[Dataset entries]
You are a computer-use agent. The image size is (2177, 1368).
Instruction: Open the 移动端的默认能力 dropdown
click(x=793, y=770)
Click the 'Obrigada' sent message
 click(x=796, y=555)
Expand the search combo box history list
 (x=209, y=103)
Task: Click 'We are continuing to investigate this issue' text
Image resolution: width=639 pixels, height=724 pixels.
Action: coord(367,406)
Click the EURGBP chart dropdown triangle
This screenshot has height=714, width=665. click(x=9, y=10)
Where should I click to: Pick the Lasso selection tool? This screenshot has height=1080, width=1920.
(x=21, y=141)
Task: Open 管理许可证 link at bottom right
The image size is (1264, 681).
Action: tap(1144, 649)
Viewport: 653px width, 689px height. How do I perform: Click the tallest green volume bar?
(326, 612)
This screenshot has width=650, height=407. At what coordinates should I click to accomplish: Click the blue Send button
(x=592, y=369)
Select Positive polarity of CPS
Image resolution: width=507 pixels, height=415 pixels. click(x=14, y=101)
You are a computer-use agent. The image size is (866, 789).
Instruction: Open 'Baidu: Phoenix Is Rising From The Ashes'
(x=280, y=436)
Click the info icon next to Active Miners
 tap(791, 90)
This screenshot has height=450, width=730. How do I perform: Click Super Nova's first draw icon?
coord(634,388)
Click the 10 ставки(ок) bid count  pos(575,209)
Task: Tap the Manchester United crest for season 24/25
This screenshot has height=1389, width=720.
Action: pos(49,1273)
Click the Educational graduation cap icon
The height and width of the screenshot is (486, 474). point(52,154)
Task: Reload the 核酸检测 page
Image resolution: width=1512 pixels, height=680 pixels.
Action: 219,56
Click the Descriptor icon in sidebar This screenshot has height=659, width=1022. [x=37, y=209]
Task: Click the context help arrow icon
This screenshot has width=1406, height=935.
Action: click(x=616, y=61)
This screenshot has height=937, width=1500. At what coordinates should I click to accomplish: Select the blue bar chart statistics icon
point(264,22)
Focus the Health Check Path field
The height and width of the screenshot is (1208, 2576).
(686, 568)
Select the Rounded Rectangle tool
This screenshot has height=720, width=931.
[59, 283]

* Exercise objective *
Please render each line of the dataset entries above as a JSON list of strings, one string per line, skipping any blank lines.

* The answer *
[
  "You are a computer-use agent. The image size is (2177, 1368).",
  "Instruction: Open the 移动端的默认能力 dropdown",
  "click(x=793, y=770)",
  "Click the 'Obrigada' sent message",
  " click(x=796, y=555)",
  "Expand the search combo box history list",
  " (x=209, y=103)",
  "Task: Click 'We are continuing to investigate this issue' text",
  "Image resolution: width=639 pixels, height=724 pixels.",
  "Action: coord(367,406)",
  "Click the EURGBP chart dropdown triangle",
  "This screenshot has height=714, width=665. click(x=9, y=10)",
  "Where should I click to: Pick the Lasso selection tool? This screenshot has height=1080, width=1920.",
  "(x=21, y=141)",
  "Task: Open 管理许可证 link at bottom right",
  "The image size is (1264, 681).",
  "Action: tap(1144, 649)",
  "Viewport: 653px width, 689px height. How do I perform: Click the tallest green volume bar?",
  "(326, 612)",
  "This screenshot has width=650, height=407. At what coordinates should I click to accomplish: Click the blue Send button",
  "(x=592, y=369)",
  "Select Positive polarity of CPS",
  "Image resolution: width=507 pixels, height=415 pixels. click(x=14, y=101)",
  "You are a computer-use agent. The image size is (866, 789).",
  "Instruction: Open 'Baidu: Phoenix Is Rising From The Ashes'",
  "(x=280, y=436)",
  "Click the info icon next to Active Miners",
  " tap(791, 90)",
  "This screenshot has height=450, width=730. How do I perform: Click Super Nova's first draw icon?",
  "coord(634,388)",
  "Click the 10 ставки(ок) bid count  pos(575,209)",
  "Task: Tap the Manchester United crest for season 24/25",
  "This screenshot has height=1389, width=720.",
  "Action: pos(49,1273)",
  "Click the Educational graduation cap icon",
  "The height and width of the screenshot is (486, 474). point(52,154)",
  "Task: Reload the 核酸检测 page",
  "Image resolution: width=1512 pixels, height=680 pixels.",
  "Action: 219,56",
  "Click the Descriptor icon in sidebar This screenshot has height=659, width=1022. [x=37, y=209]",
  "Task: Click the context help arrow icon",
  "This screenshot has width=1406, height=935.",
  "Action: click(x=616, y=61)",
  "This screenshot has height=937, width=1500. At what coordinates should I click to accomplish: Select the blue bar chart statistics icon",
  "point(264,22)",
  "Focus the Health Check Path field",
  "The height and width of the screenshot is (1208, 2576).",
  "(686, 568)",
  "Select the Rounded Rectangle tool",
  "This screenshot has height=720, width=931.",
  "[59, 283]"
]